GOAL OF THE EXERCISE: Copy the lines of the records exactly, from the start of the records through the line that contains "This screenshot has height=644, width=2576.", including that line.

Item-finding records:
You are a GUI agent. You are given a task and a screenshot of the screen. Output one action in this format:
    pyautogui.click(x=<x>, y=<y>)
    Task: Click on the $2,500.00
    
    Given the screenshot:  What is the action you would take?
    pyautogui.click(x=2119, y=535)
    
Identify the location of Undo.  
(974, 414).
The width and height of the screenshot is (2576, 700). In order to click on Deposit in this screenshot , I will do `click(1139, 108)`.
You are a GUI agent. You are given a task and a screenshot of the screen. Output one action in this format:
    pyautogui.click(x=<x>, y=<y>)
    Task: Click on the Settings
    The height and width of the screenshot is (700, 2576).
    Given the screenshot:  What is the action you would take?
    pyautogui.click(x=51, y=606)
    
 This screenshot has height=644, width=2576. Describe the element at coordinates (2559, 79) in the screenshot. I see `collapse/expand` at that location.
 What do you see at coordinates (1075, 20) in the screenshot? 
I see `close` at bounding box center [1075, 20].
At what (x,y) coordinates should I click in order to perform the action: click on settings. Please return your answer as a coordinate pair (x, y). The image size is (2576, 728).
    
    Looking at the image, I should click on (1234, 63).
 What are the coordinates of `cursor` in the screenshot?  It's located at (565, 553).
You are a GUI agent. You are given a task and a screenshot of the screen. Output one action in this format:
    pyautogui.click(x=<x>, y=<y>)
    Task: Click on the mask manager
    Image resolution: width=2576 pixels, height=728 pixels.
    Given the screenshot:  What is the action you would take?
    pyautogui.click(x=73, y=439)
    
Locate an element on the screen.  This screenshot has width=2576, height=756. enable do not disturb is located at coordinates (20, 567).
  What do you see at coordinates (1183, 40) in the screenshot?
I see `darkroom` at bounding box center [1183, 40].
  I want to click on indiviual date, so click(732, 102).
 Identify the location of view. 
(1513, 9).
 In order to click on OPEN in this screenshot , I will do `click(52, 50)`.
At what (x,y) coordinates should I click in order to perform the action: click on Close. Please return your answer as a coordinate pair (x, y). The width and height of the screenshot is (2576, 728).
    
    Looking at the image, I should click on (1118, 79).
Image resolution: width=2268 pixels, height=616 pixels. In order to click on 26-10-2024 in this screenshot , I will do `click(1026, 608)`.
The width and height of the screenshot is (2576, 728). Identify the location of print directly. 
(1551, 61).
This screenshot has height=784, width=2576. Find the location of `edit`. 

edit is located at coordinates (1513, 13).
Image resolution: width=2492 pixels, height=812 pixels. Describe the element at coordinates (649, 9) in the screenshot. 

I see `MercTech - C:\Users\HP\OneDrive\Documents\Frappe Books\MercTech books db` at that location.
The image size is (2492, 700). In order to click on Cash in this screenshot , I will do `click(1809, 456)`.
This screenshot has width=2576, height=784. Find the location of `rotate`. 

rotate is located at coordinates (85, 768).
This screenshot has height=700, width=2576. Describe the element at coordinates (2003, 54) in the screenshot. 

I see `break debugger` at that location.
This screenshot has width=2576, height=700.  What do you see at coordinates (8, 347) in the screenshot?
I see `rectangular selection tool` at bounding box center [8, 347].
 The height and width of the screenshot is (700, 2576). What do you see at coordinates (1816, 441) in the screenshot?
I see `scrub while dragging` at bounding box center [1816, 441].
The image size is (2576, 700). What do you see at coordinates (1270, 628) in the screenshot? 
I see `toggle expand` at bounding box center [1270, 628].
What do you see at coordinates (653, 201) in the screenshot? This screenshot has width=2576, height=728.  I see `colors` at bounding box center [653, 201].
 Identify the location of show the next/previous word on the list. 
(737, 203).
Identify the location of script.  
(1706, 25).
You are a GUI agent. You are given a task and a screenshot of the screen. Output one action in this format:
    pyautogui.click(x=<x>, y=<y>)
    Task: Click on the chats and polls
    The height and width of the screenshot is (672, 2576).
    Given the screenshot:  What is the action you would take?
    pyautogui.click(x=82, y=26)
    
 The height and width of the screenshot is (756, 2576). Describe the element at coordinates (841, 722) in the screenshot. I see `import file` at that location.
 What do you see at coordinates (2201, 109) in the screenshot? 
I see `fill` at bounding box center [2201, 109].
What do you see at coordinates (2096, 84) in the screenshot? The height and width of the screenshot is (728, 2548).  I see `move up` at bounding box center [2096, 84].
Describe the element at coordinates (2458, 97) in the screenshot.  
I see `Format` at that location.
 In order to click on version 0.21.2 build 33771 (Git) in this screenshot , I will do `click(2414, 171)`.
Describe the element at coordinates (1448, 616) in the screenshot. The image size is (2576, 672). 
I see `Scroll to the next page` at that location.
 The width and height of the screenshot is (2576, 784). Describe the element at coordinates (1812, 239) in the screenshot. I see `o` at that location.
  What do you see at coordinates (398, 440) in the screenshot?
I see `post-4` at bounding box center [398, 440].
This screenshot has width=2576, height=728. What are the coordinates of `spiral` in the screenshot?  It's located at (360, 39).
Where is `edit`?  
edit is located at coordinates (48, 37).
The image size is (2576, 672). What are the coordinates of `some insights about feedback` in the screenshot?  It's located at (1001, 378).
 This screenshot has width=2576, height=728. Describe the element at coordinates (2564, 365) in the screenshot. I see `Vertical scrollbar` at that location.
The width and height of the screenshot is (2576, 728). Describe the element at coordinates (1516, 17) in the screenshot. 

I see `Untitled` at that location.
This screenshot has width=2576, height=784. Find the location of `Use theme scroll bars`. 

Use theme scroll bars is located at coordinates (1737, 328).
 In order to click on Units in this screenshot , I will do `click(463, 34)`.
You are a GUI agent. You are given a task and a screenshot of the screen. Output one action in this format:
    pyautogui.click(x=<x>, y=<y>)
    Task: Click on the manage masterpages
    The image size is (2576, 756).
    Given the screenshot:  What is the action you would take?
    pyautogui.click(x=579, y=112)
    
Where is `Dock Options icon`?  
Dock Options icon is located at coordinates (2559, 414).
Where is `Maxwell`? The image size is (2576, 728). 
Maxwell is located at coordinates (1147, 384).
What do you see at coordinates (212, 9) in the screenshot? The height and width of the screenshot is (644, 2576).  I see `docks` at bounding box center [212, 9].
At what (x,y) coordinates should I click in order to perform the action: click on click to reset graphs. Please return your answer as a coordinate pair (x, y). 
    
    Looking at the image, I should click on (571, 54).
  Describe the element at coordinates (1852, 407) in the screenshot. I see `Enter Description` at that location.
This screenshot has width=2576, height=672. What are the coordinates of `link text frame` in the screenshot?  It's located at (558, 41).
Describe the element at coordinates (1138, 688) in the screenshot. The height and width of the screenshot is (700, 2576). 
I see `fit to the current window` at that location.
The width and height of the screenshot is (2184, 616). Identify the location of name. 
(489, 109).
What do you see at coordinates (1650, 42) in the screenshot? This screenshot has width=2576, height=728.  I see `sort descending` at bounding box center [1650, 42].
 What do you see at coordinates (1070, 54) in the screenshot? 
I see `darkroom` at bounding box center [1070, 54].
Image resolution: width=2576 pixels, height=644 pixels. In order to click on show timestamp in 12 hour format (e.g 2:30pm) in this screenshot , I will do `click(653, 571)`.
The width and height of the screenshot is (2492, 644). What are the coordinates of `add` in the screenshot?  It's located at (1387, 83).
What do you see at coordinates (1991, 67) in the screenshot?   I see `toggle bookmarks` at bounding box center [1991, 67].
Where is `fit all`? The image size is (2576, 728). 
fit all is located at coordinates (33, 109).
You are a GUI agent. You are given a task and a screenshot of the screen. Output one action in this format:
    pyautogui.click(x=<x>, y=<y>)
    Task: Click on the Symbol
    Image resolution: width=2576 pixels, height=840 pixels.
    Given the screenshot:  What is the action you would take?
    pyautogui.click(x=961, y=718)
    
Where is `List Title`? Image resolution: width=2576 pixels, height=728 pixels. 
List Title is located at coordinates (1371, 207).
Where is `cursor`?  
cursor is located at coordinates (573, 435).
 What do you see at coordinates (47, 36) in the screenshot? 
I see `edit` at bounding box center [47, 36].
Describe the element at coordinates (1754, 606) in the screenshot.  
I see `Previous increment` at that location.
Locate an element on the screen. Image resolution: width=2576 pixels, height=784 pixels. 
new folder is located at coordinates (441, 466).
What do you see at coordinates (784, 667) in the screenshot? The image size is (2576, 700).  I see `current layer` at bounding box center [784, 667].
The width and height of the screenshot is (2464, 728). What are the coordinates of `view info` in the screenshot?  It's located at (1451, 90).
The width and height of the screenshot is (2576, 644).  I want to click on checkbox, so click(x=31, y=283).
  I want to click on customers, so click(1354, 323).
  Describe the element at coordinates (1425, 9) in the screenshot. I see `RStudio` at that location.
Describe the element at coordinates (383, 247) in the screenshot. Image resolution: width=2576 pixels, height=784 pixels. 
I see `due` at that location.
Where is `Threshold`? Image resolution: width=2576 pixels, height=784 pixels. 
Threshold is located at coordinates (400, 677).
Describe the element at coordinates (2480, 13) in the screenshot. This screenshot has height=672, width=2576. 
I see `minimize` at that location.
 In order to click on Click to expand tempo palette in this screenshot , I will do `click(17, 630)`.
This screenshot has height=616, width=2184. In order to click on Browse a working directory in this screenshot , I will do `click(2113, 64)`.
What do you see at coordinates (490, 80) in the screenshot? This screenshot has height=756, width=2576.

RESULT BELOW:
You are a GUI agent. You are given a task and a screenshot of the screen. Output one action in this format:
    pyautogui.click(x=<x>, y=<y>)
    Task: Click on the $2,500.00
    
    Given the screenshot:  What is the action you would take?
    pyautogui.click(x=2119, y=535)
    
Identify the location of Undo.  
(974, 414).
The width and height of the screenshot is (2576, 700). In order to click on Deposit in this screenshot , I will do `click(1139, 108)`.
You are a GUI agent. You are given a task and a screenshot of the screen. Output one action in this format:
    pyautogui.click(x=<x>, y=<y>)
    Task: Click on the Settings
    The height and width of the screenshot is (700, 2576).
    Given the screenshot:  What is the action you would take?
    pyautogui.click(x=51, y=606)
    
 This screenshot has height=644, width=2576. Describe the element at coordinates (2559, 79) in the screenshot. I see `collapse/expand` at that location.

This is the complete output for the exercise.